Challenge. Pull out each line of the material below that contains the word "button", and copy those lines.

Data excerpts.
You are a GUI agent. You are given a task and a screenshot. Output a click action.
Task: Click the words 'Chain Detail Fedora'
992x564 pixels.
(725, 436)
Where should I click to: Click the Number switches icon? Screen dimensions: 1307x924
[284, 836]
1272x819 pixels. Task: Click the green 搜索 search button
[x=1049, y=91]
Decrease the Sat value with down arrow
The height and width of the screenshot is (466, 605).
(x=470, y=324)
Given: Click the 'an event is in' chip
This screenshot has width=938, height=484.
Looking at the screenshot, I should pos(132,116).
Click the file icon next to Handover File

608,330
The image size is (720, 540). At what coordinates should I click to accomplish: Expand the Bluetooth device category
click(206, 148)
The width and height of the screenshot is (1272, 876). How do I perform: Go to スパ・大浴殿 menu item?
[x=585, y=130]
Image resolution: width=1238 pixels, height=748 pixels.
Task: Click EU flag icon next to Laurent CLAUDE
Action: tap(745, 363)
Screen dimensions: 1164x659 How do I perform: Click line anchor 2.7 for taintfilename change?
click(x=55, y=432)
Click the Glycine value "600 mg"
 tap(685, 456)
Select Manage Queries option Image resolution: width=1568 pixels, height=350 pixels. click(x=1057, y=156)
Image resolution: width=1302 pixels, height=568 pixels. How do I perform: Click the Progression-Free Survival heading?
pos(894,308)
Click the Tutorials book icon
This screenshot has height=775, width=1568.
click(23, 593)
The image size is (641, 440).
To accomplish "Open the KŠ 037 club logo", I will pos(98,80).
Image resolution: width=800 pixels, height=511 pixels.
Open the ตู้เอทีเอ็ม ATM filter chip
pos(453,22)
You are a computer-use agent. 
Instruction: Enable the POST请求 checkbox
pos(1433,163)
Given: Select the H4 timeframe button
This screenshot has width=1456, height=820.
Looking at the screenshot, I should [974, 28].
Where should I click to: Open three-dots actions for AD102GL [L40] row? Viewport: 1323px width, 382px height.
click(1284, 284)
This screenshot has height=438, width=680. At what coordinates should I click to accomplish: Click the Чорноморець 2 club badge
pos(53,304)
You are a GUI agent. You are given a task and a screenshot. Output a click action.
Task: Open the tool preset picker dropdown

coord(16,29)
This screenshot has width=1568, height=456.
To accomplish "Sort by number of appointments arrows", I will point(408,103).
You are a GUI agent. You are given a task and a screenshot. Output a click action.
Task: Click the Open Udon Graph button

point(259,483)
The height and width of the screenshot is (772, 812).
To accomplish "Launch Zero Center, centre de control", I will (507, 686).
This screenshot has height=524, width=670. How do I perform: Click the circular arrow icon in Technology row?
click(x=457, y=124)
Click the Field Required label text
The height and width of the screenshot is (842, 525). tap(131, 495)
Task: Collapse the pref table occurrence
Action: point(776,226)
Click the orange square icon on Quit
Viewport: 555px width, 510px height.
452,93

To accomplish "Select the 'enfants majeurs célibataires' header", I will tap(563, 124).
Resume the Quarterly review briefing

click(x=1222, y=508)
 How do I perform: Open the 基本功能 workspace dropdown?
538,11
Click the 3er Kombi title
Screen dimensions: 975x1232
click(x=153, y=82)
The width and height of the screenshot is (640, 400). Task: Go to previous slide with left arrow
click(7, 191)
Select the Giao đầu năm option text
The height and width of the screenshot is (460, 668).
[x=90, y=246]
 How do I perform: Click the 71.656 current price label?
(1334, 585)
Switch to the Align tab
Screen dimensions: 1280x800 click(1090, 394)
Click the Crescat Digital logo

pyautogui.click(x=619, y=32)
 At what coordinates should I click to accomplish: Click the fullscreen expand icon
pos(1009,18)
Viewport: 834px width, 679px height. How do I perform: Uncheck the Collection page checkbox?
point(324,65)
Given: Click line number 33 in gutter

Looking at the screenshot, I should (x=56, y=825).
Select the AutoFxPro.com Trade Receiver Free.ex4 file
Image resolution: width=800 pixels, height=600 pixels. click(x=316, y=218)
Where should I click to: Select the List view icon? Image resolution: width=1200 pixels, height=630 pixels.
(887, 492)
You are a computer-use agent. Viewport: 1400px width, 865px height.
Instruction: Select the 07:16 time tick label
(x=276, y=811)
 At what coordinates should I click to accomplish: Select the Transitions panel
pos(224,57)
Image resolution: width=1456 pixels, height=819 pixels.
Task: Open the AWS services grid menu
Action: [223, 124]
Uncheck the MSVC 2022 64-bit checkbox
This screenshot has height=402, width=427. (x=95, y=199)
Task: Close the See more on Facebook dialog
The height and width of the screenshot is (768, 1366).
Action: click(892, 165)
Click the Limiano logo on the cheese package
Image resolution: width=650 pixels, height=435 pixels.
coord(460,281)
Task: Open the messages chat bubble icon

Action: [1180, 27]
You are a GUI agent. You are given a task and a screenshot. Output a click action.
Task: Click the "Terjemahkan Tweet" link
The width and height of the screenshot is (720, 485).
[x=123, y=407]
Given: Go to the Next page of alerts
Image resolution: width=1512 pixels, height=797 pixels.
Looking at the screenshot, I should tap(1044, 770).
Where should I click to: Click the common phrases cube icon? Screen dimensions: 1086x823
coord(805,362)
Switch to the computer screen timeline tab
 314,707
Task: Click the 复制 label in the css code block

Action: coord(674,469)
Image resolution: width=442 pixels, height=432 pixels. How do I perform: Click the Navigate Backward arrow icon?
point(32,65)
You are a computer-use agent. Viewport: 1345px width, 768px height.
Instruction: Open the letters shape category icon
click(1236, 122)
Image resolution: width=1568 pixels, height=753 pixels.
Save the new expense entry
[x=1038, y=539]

Task solution.
1272x819 pixels. Task: Click the green 搜索 search button
Given: Select the H4 timeframe button
Task: Click the Open Udon Graph button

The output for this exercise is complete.